Given problem |
Pull out each line below that contains the word "pixels".

-- Information supplied start --

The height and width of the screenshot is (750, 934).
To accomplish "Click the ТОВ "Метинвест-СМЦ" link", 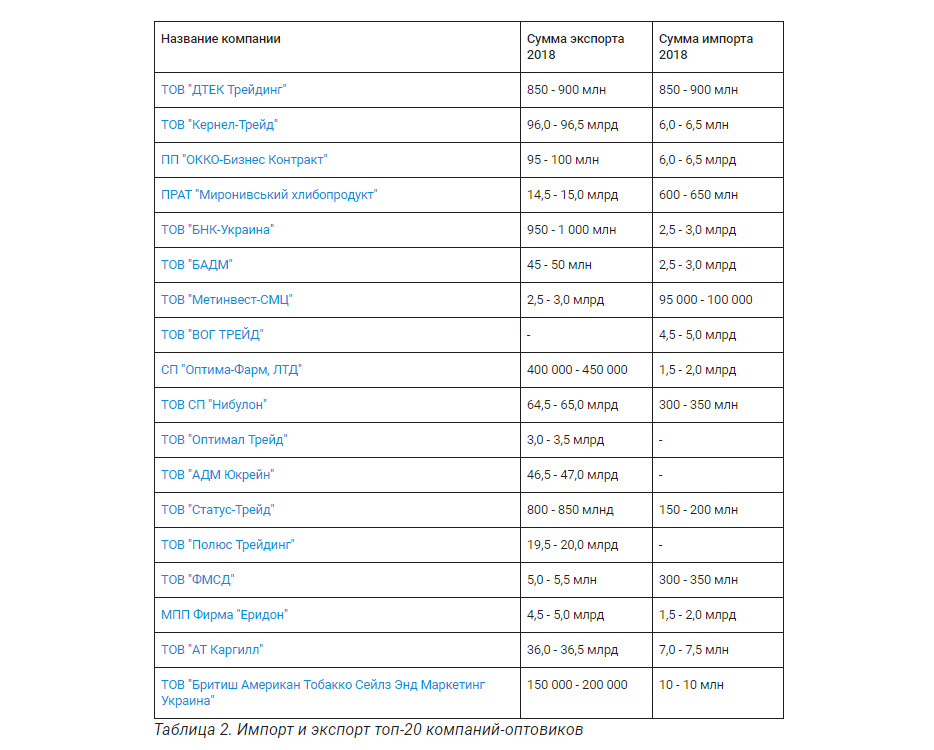I will [x=226, y=300].
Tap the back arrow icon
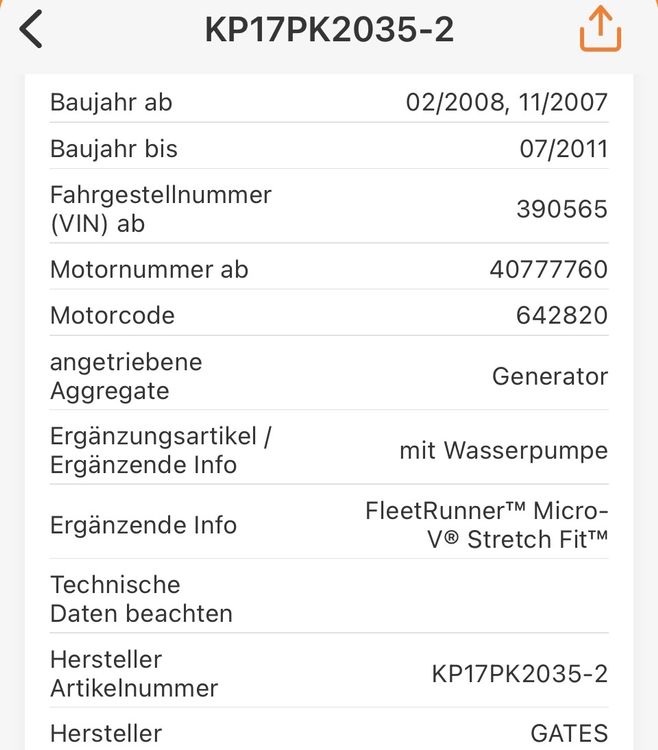 pos(31,30)
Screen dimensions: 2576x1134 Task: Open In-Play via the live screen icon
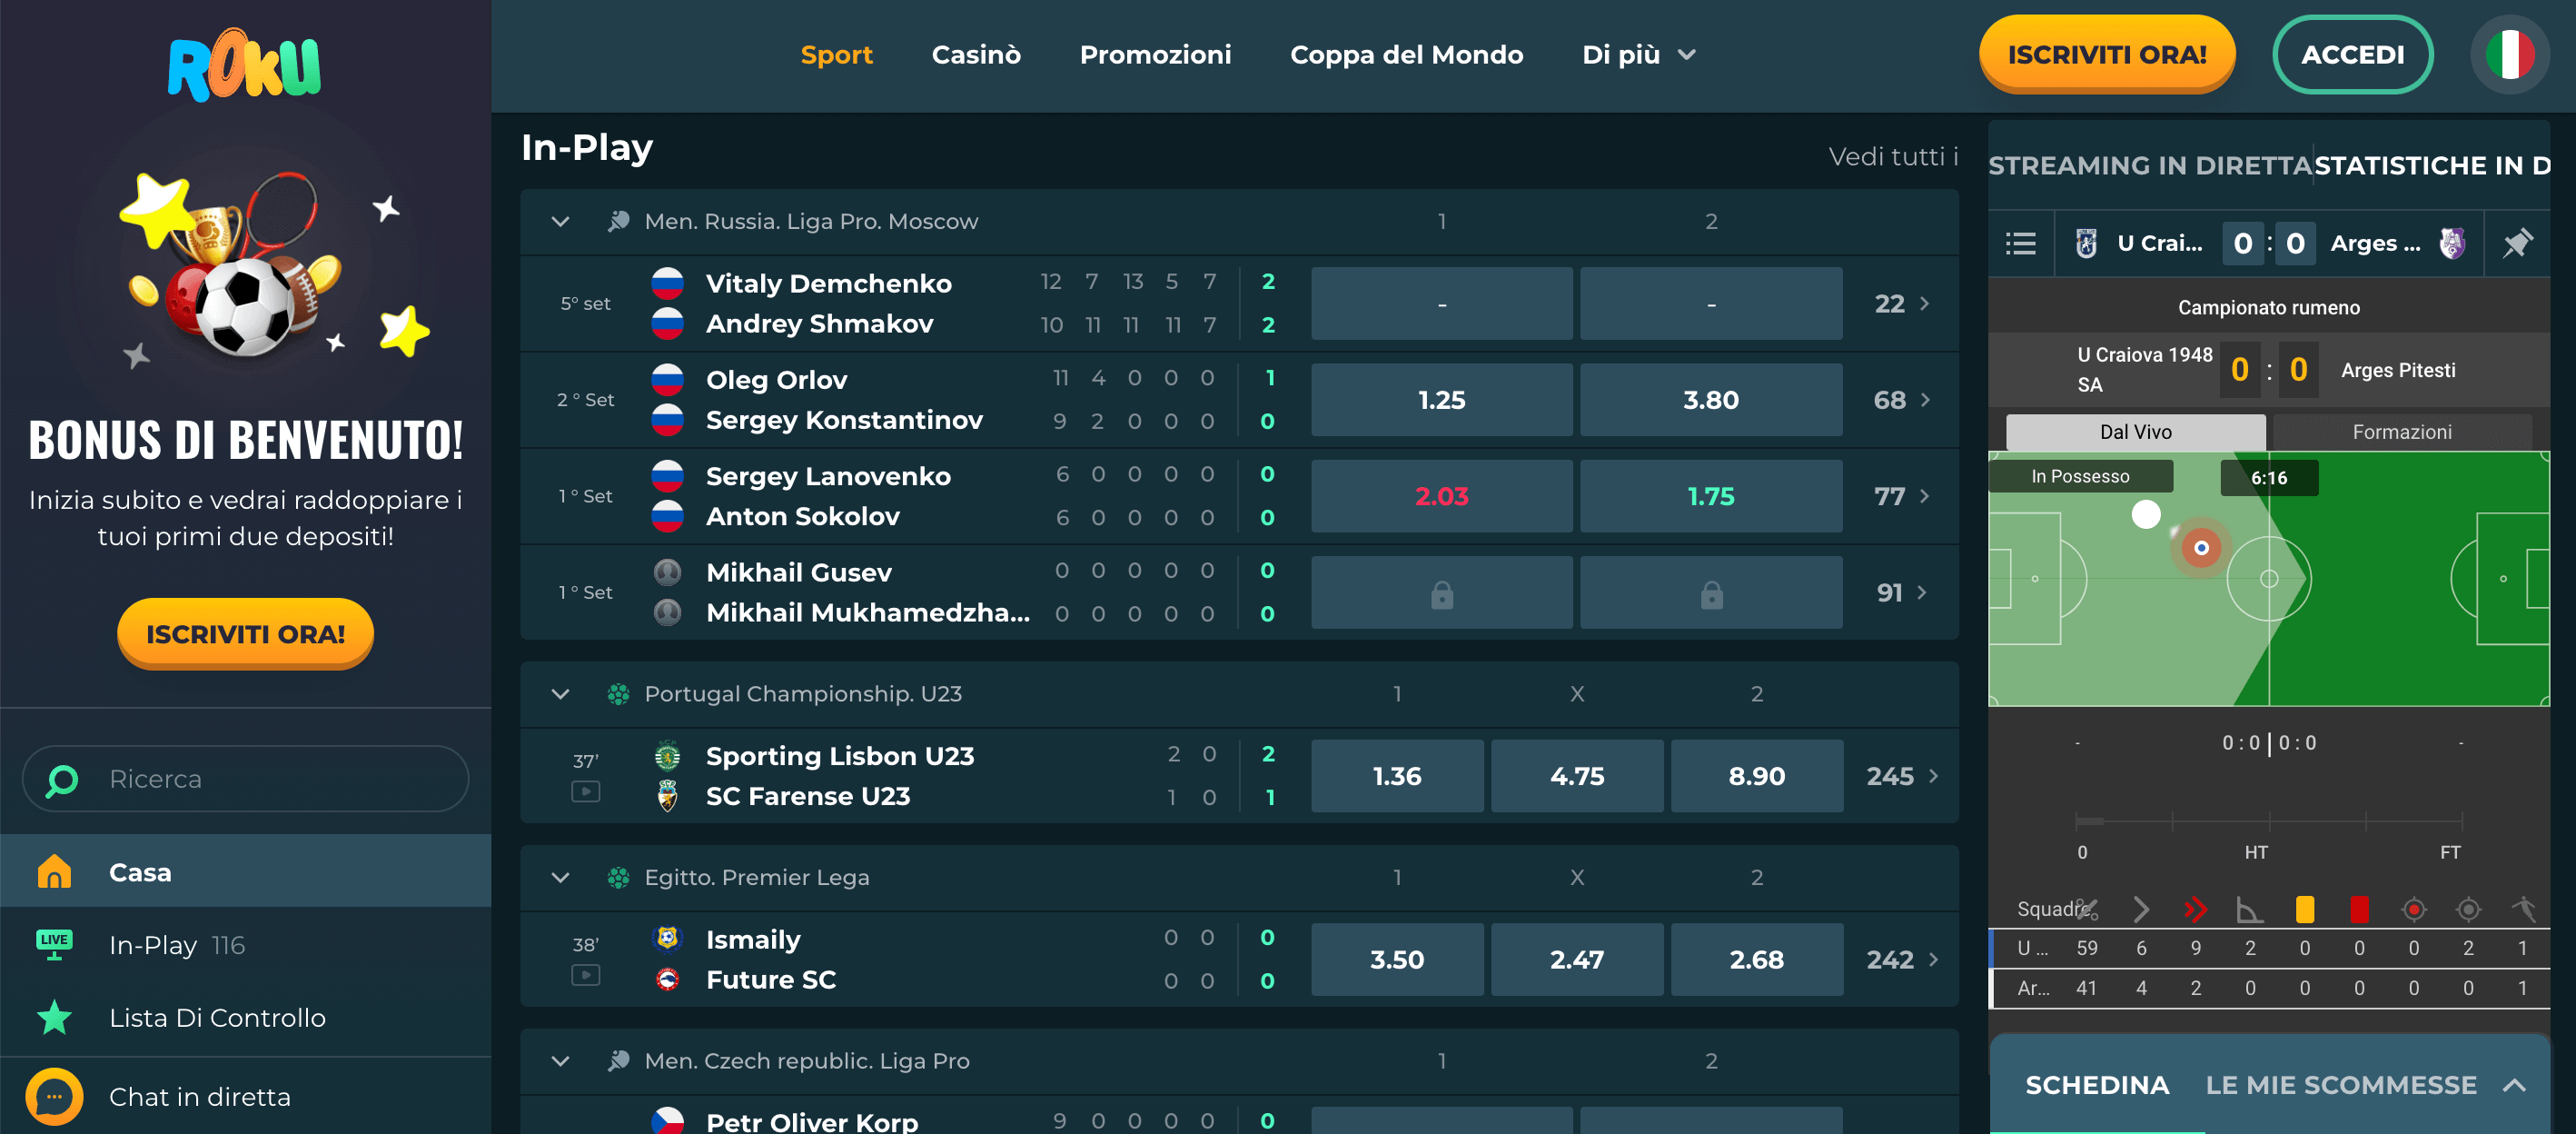tap(54, 944)
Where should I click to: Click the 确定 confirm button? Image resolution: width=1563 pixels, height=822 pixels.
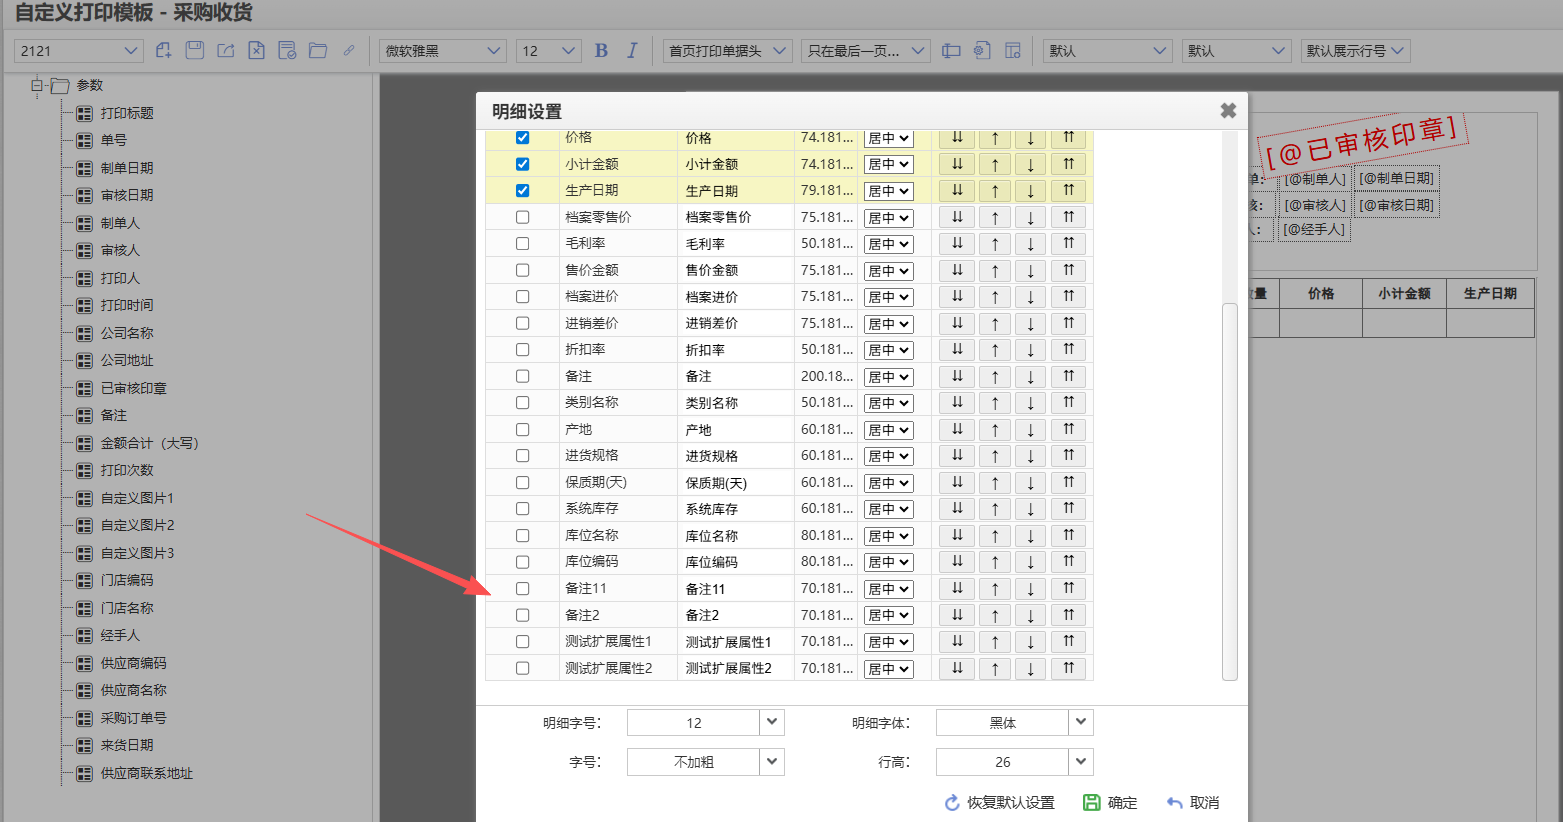click(1110, 803)
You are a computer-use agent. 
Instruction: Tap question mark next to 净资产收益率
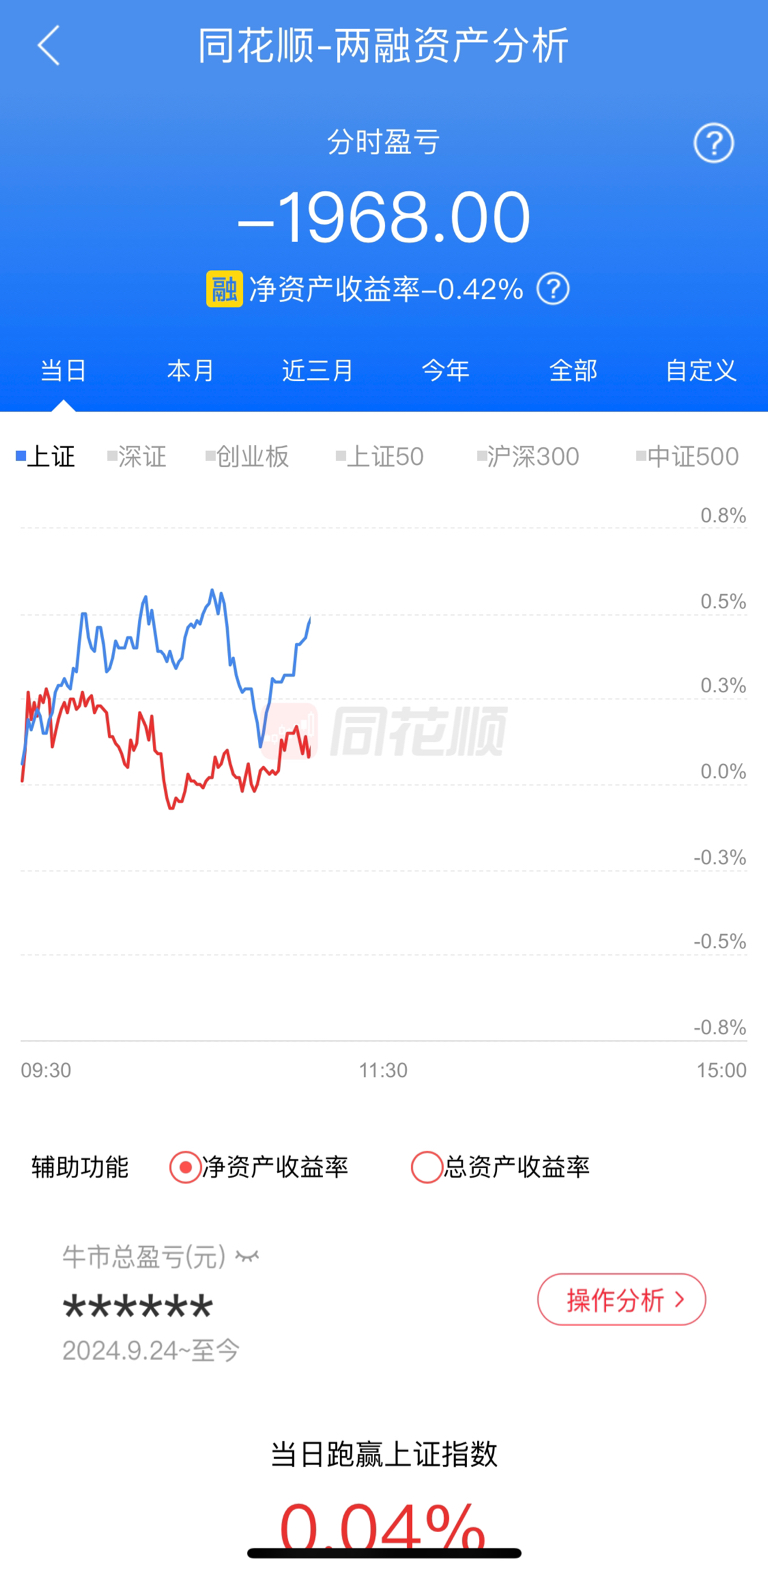click(x=553, y=289)
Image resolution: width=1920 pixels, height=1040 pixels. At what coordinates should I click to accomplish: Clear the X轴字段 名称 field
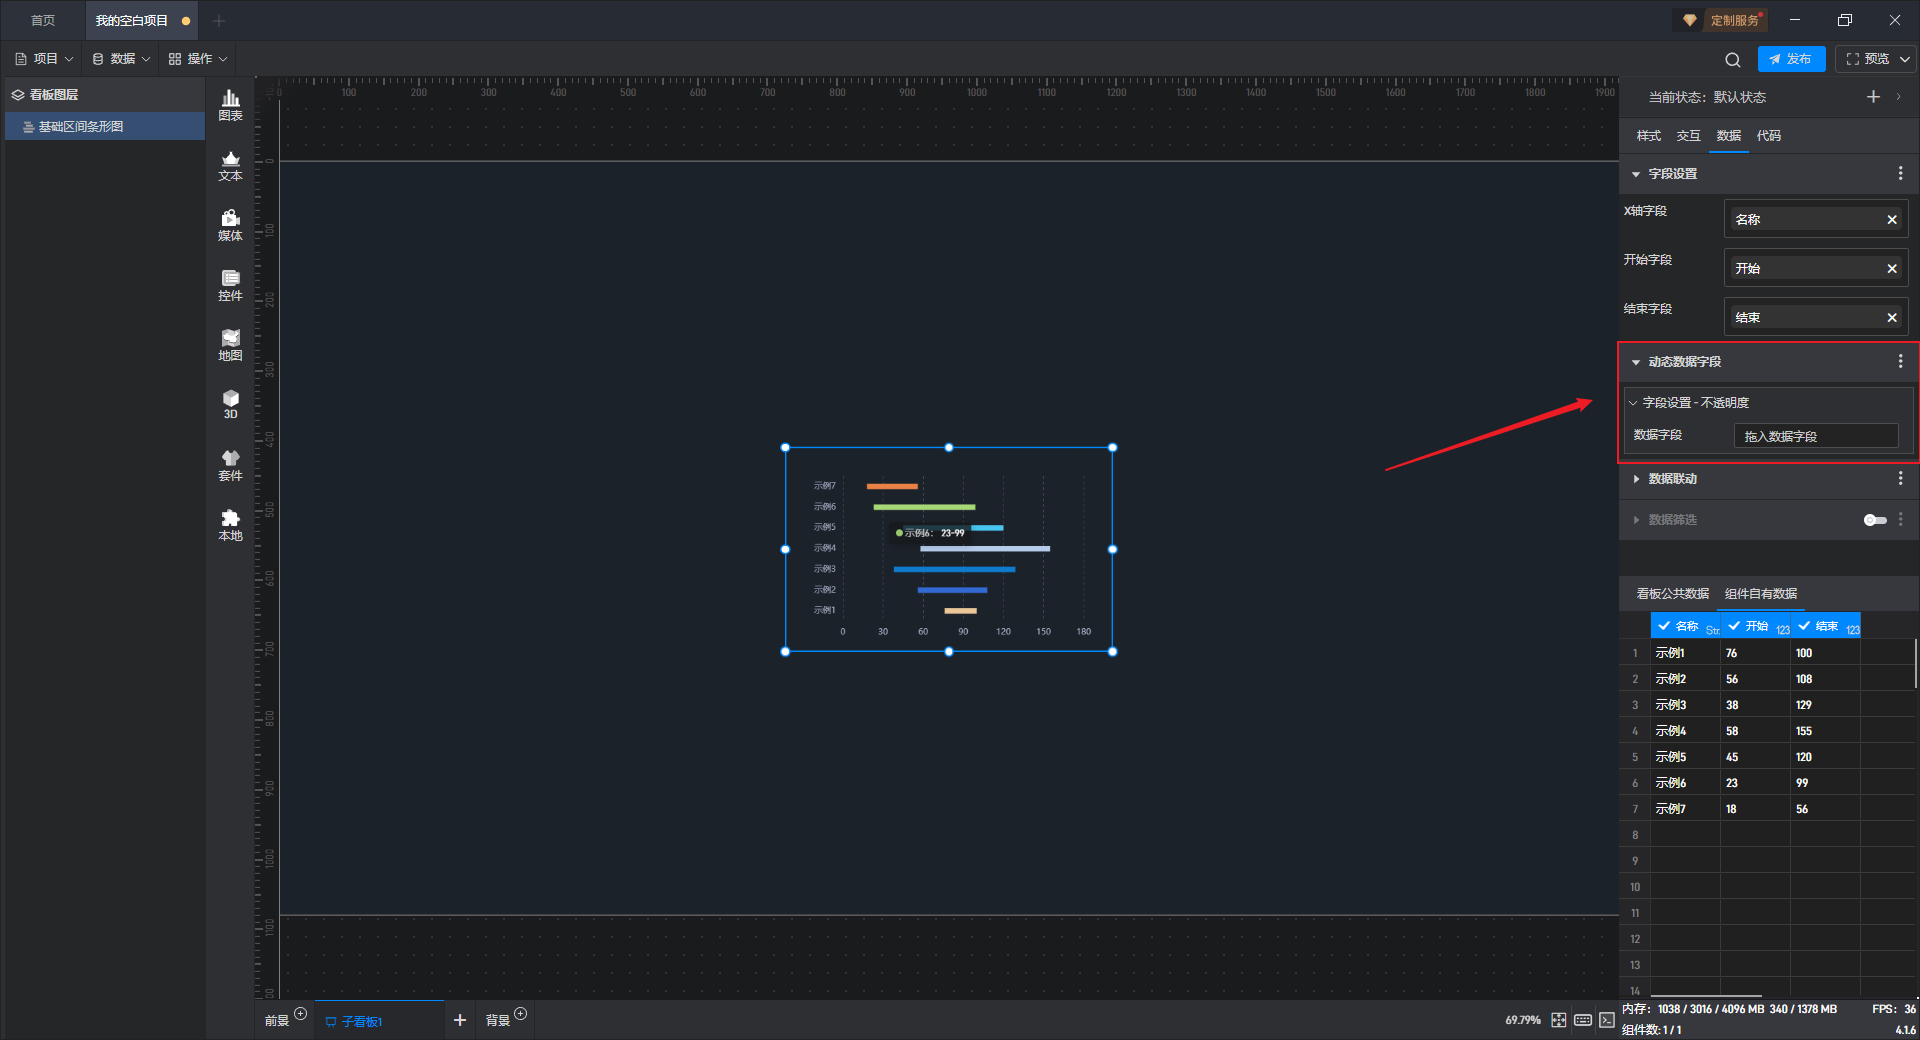point(1891,220)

-- Information supplied end --

Right answer |
Where should I click to: Click the 确定 confirm button? Image resolution: width=1563 pixels, height=822 pixels.
Image resolution: width=1920 pixels, height=1040 pixels. At what coordinates should I click to accomplish: Clear the X轴字段 名称 field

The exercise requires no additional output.